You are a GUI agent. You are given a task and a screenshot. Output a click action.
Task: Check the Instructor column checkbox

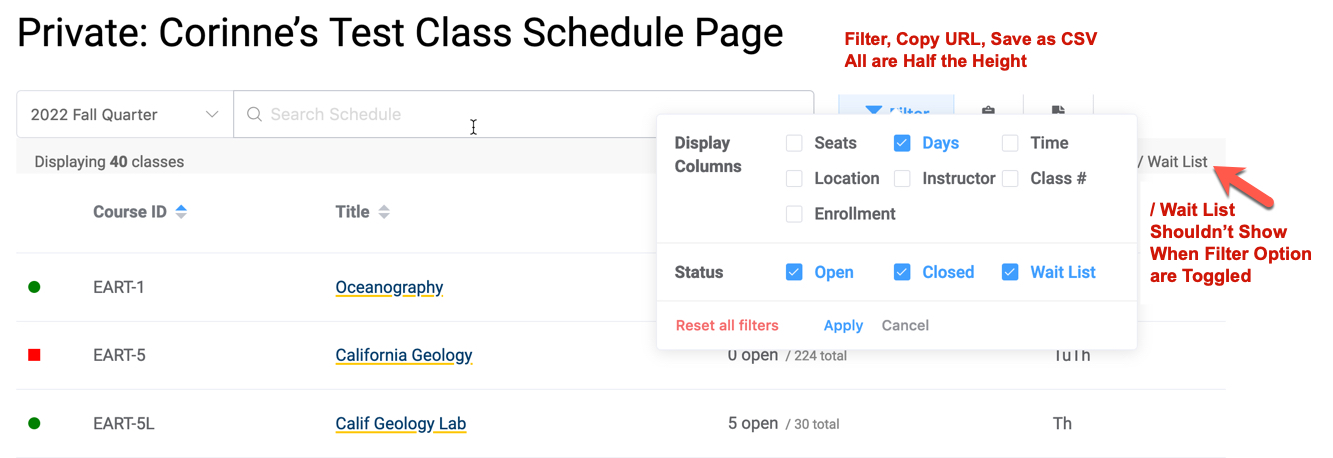(x=902, y=179)
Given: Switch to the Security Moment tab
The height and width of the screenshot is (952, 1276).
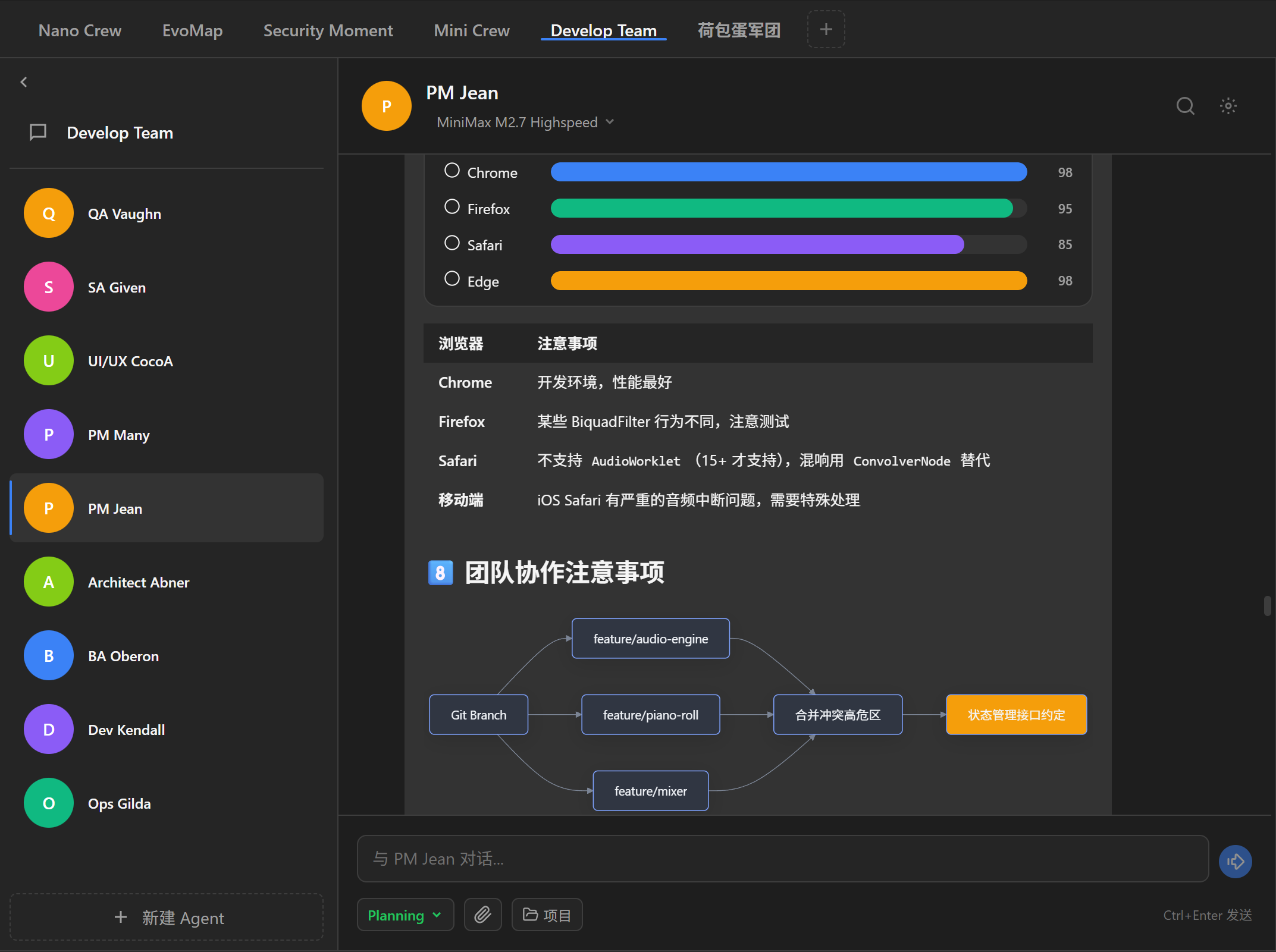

▸ **Exercise instructions**
Among the records above, find each line containing the string "screenshot" and copy it.

▸ **Exercise response**
You are a GUI agent. You are given a task and a screenshot. Output a click action.
The height and width of the screenshot is (952, 1276).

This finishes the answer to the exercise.